Whatever the reasons, Dean benefited in the long run: Wealthy gay supporters in the Fire Island beach community became early and generous contributors to his presidential campaign. By the time civil unions became state law in 2000, he was already considering a run. But he passed that year, and waited until the end of his final term as governor to begin building an organization.

Early on, Dean tapped into an Internet-based strategy, using “meetups” to organize supporters across the country. He also discovered a new way to raise money. By June 30, 2003, he had $8 million, beating his rivals and advancing to the top candidate tier. By August he was the hottest political story in the country, the wild card of the upcoming presidential race.

Back in Vermont, people were perplexed. This sounded like a different Howard Dean, no longer the moderate who had frustrated progressives and equivocated on gay marriage. Now he was, as Jonathan Alter wrote in a cover story for Newsweek, “the fire-breathing neopopulist” calling on liberals to “Take your country back.”

Groups like the Club for Growth had something else in mind. In an ad released by the conservative group shortly before the crucial Iowa caucuses, two actors, playing an elderly couple, were asked to describe the threat looming over the country. Responding to the camera, the “husband” said, “Howard Dean should take his tax-hiking, government-expanding, latte-drinking, sushi-eating, Volvo-driving, New York Times reading…” Then the “wife” jumped in with, “body-piercing, Hollywood-loving, left-wing freak show back to Vermont where it belongs.”

Gay marriage wasn’t mentioned but lingered between the lines. It was strong stuff, a blend of dark comedy and cultural hate speech, so effective that the Club didn’t have to pay much for airtime. News networks were more than willing to provide free play, for this and other bad press.

In the end, Dean’s incandescent sprint became a cautionary tale. By winning the so-called “invisible primary” – the fundraising and organization race before votes were cast – he looked like a “frontrunner” too early. His support turned out to be demographically thin and easy to undermine. In early 2004 he went from “hot” to “not” in a month.

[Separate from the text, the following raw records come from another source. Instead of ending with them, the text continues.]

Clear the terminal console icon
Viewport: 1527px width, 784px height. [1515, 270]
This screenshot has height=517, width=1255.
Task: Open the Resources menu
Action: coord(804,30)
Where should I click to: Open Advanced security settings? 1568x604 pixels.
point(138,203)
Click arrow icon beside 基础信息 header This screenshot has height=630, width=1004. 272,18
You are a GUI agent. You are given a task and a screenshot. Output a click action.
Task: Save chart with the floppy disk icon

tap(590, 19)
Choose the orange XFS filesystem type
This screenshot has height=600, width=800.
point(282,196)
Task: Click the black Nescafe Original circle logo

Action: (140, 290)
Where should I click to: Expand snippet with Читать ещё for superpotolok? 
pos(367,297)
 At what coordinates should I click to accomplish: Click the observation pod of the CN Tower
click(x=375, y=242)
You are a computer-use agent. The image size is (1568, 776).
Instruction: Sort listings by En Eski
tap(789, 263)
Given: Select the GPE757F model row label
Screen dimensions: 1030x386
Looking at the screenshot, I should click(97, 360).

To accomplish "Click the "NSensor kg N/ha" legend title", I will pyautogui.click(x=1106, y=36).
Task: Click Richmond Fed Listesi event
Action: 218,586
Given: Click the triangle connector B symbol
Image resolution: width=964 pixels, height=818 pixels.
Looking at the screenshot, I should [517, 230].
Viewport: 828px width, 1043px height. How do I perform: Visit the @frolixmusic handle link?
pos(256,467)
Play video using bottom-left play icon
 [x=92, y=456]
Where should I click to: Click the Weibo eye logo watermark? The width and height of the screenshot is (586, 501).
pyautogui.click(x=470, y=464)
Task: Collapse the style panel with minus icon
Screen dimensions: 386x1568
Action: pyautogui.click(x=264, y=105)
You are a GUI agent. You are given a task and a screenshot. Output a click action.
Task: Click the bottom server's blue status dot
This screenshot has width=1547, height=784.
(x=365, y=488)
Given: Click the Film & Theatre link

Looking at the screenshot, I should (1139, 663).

Back in Vermont, Republican James Douglas replaced Dean as governor. A moderate and pragmatic bureaucrat, Douglas did what he could to stop what began to look inevitable without picking a fight. On April 7, 2009, over his veto, the Vermont legislature became the nation’s first to allow marriage for same-sex couples.

There was no big backlash and a study forecast that it would boost the state’s economy by more than $30 million over three years, create 700 jobs and generate $3.3 million in fees and taxes.

For several decades Vermont has been known for independent thinking. But the maverick spirit actually dates to the American Revolution, as settlers broke free of British rule and exploitation by land speculators. It continued with the jailhouse re-election of Congressman Matthew Lyon – a critic of President John Adams – in defiance of the Alien and Sedition Acts, resistance to the War of 1812, rejection of Masonic secrecy, and defeat of a Green Mountain Parkway during the New Deal. The pattern reflects a libertarian streak that has frequently resisted the pull of modern liberalism.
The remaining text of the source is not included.